Wow, ich war wirklich verzaubert. Ich musste meine Tränen unterdrücken, die an die Oberfläche kamen, da hier alles so wunderschön war. Ich schaute mich um.

Die komplette Kantine war verdunkelt und nur durch Kerzenlicht erhellt. In der Mitte des Raumes war ein kleiner Tisch mit einer roten Samtdecke. Darüber hing ein Schild mit 'verzeih mir' darauf.

Wie romantisch.

An den Wänden standen meine Kollegen mit Kerzen in der Hand. Ich war wirklich verzaubert. So etwas hatte noch nie jemand für mich getan. Hinter dem Tisch kam Marc zum Vorschein, im Krankenhauskittel, den ich ihm gestern verpasst hatte. Alles hier war perfekt und ich sah das Leben wieder durch eine rosarote Herzchenbrille. Marc kam auf mich zu und hielt mir den Arm hin. Mit Vergnügen nahm ich ihn und er führte mich zu meinem Stuhl. Er schob ihn vor, damit ich mich setzten konnte. Ich entdeckte meine Mutter in der Ecke, die vor Freude weinte und mein Vater neben dran, der genervt die Augen rollte. Ja, so verschieden waren meine Eltern. Ich musste lächeln und sah mir die Tischdeko an. Lauter Rosenblätter bedeckte die Samtdecke und ein kleiner Strauß weißer Rosen stand in der Mitte. Marc schenkte mir Wein ein und ich schaute nich nochmals um. Langsam gingen meine Kollegen, damit sie uns alleine lassen konnten. Ich entdeckte Frau Hassmann, die mir einen neidischen Blick zu warf. Ich grinste sie an und sie streckte mir die Zunge raus.

Was ein neidischen Kotzbrocken.

Als der Raum leer war schaute ich Marc an.

"Was willst du essen?"

Er war so süß und der Gentleman in sich drinnen kam nach langem wieder zum Vorschein. Ich fühlte mich wie der glücklichste Mensch auf Erden. Ich war wirklich sprachlos und bekam kein Wort heraus. Alles fühlte sich an wie ein Traum.

Nach ein paar Minuten Stille räusperte ich mich.

"Mir egal.", antwortete ich etwas beschämt über die lange Pause.

Er nahm mir den Teller weg und brachte mir ein Schnitzel mit Gemüse und Pommes. Ich musste lachen, da das gar nicht zur Stimmung passte, aber das war egal. Es gab nur ihn und mich.

"Gretchen wir müssen reden." Ernst blickt er mir in die Augen.

Ja das mussten wir. Ich schaute ihn erwartungsvoll an. Aber vorher hatte ich noch eine Frage.

"Wie hast du das gemacht? ich meine, wie hast du hier alle vertrieben und so ein wundervolles Date auf die Beine gestellt? In einer halben Stunde?", sprudelte es nur so aus mir heraus.

Okay, es war mehr als eine Frage.

"Ach, den ein oder anderen bestochen.", witzelte er.

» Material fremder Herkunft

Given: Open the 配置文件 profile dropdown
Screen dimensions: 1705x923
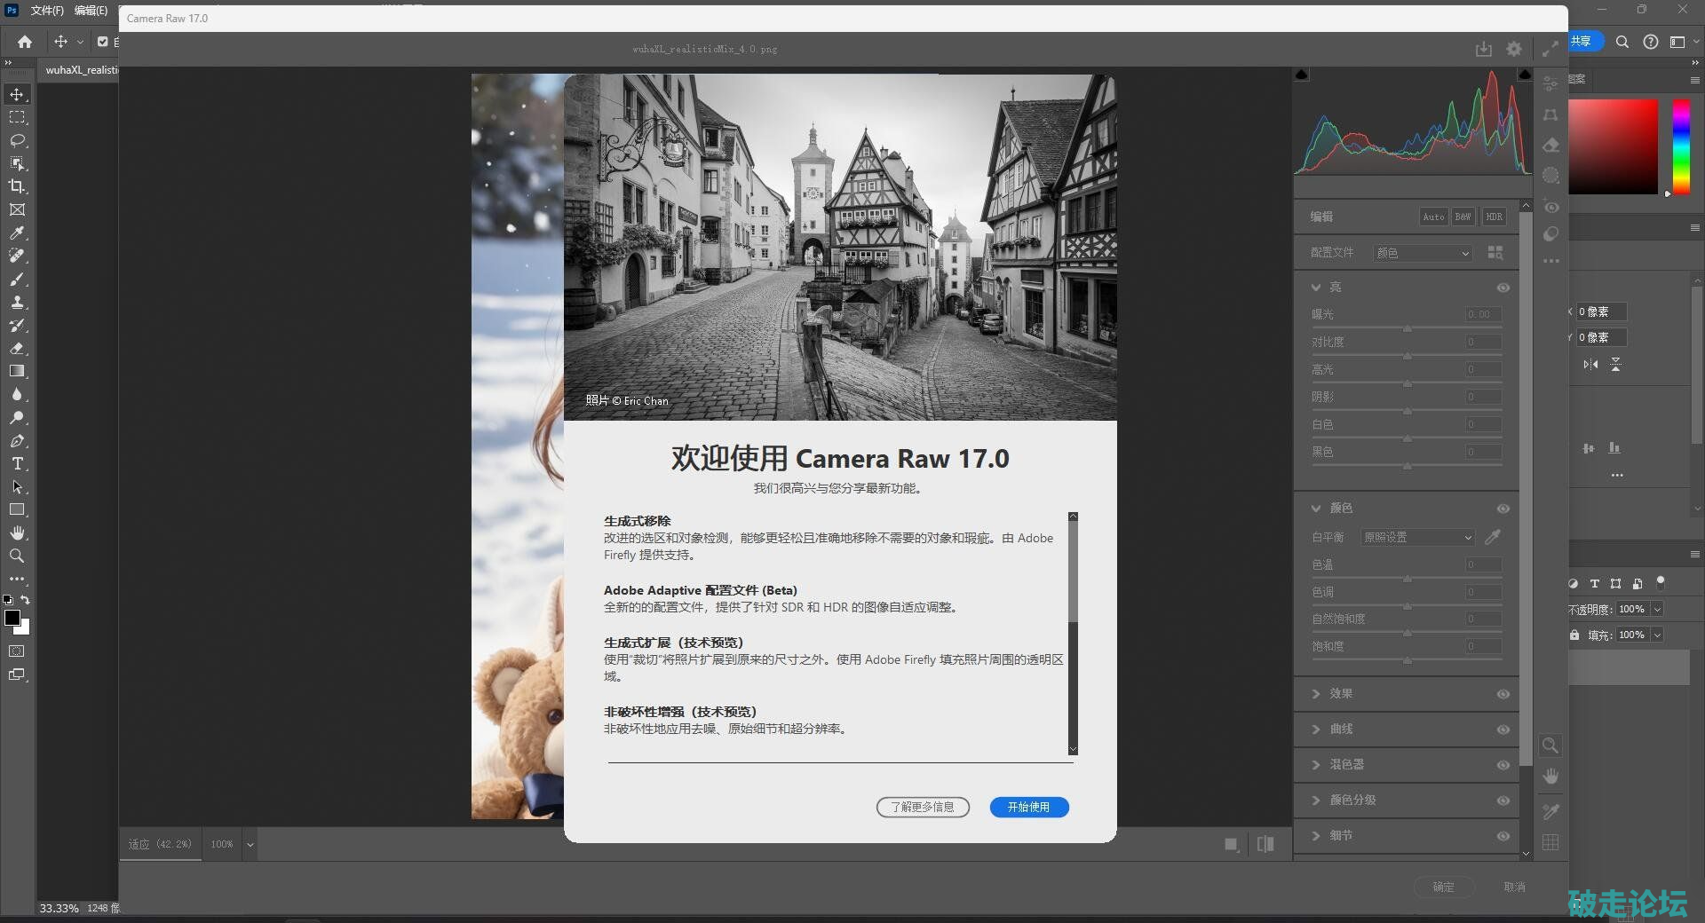Looking at the screenshot, I should 1422,253.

Ein Moment herrschte Stille, dann mussten wir beide losprusten. Es war einfach so eine komische und gleichzeitig schöne Situation. Wir lachten lange, bis wir uns wieder beherrschen konnten.

"Gretchen, Schatz, es tut mir unendlich Leid, dass ich dir das angetan habe. Ich hätte dich von Anfang an einweihen sollen. Du glaubst nicht, wie sehr ich das bereue und ich hoffe du kannst mir verzeihen.", bat er mich und an seinem Blick konnte ich erkennen, dass er es wirklich ernst meinte.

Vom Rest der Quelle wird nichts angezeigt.